Eventually, avoiding more intimate matters got exhausting. “It’s everyone’s life I know, mine included,” Crosley says. She began writing the novel in 2017, tapping into a different register than some of her previous work. “Sloane is a brilliant quipper, and that’s one of the most fun things about her writing,” McDonald says. “Cult Classic is still perfectly quippy, but she sort of allowed the story to take over. I think there’s a confidence there.” Although Crosley’s first goal in her writing, whether fiction or essay, is to entertain (“at the end of the day, you really have to sing for your supper”), the novel is also concerned with the ways people find themselves stuck in repetitive cycles and the choices we make, she says.

Just then, a tourist seated at a neighboring table leans over to ask us about the French toast, and Crosley gamely entertains her queries. When the woman gets up to leave, Crosley turns back to me.

“What were we talking about?”

“Free will,” I say.

“Just that,” she says, faux-dismissive, before she takes up the train of thought again. “You can’t get what you want, but if you try, sometimes you just might get what you need, as the wise man once said.” She pauses, steeling herself for the punchline. “I believe Jesus said that.”

Crosley handed in the manuscript for Cult Classic in March 2020, just before the pandemic shut down New York. Now, two years later, its seemingly haphazard run-ins between acquaintances feel like a vestige of a pre-pandemic city. So does its after-hours downtown atmosphere. “All this cool made me tired,” Lola observes dryly of the neighborhood where she keeps coming across the exes. As a reading experience, it’s a really good time, full of snappy dialogue and acerbic observations. But it’s also a probing look at the ways that people search for easy, prescribed solutions to their problems. The Golconda, it turns out, isn’t so far removed from contemporary wellness culture or advertising, or even Modern Psychology, the magazine where Lola once worked, whose editor-in-chief fashioned himself “a full-blown psych guru.”

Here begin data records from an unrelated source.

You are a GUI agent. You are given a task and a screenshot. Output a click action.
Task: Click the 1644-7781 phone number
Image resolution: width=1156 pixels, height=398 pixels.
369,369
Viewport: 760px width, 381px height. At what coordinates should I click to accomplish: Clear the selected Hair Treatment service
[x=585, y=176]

“The truth is, repetitive language, the idea that something will change your life, the idea that you will hit a higher version of yourself or reach some kind of mental or existential salvation—those are all ideas that are propagated by the average mail-order diet website,” Crosley says. It occurs to me later that what motivates Cult Classic is also, in a way, an essayistic impulse: How do you come to terms with the decisions you’ve made? How do you live alongside your own experiences? “You know when you’re being held back by something, just like you know what to eat already—and people make a fortune telling you what to put in your body,” she continues. “It’s about undermining your own experience for the sake of appearing healthy. And I think it’s bullshit. I think we can remember everything.”

“Wisecracks and sharp wit are natural for Sloane, but I think her humor has deepened and broadened to acknowledge that the joke’s on all of us all the time,” Smith writes. “We’re all heading to the same quiet place. Sloane knows that, and she can even make that funny.”

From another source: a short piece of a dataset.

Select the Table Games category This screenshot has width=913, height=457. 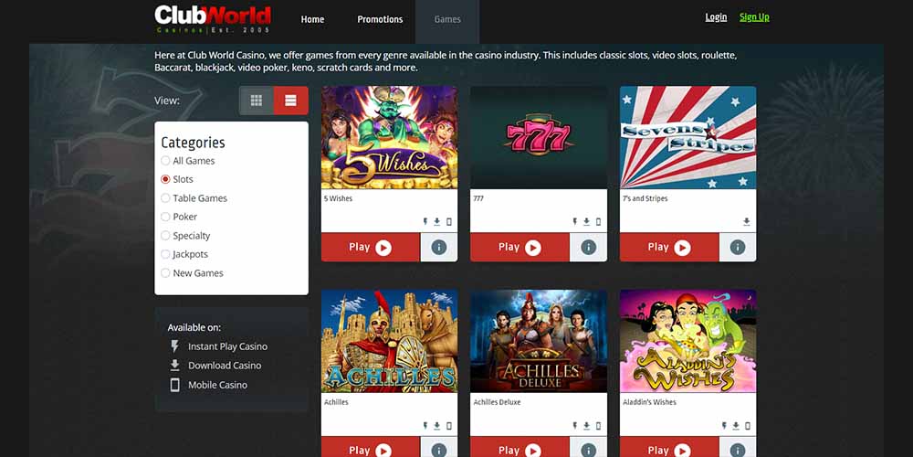pyautogui.click(x=165, y=198)
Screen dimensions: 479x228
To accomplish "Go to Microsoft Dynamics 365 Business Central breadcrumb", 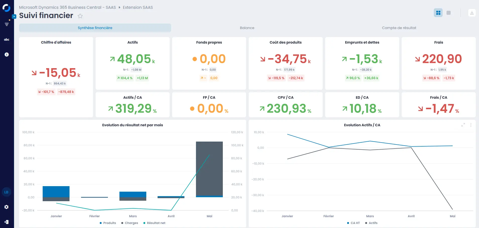I will pos(67,8).
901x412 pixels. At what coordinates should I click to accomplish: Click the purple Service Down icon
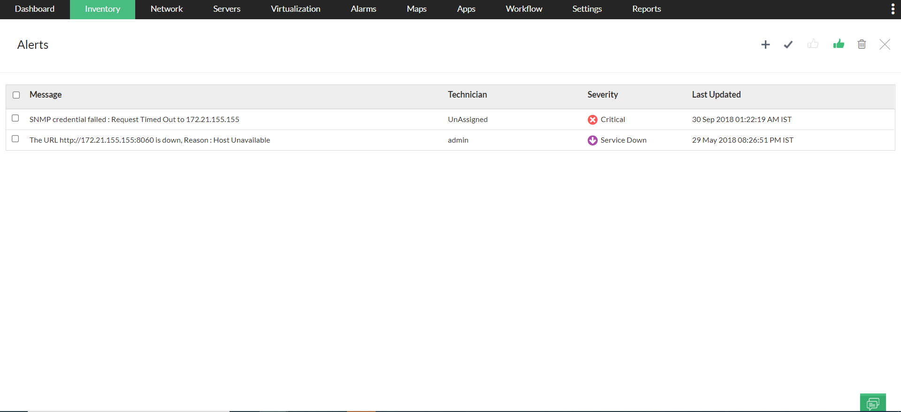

When we talk, Crosley is also about to receive edits on her next book, Grief Is For People, which is expected to be published late next year. It’s her first full-length work of nonfiction, recounting a series of tragedies that occurred around the same time: a targeted break-in to her apartment, the death by suicide of her closest friend, the pandemic. She’s also adapting Cult Classic for film, a project she’s not allowed to say much about just yet.

As we get the bill and walk to the end of the block, she offers advice for celebrating my 30th birthday next year. Then, she turns the corner and disappears into the bright city afternoon.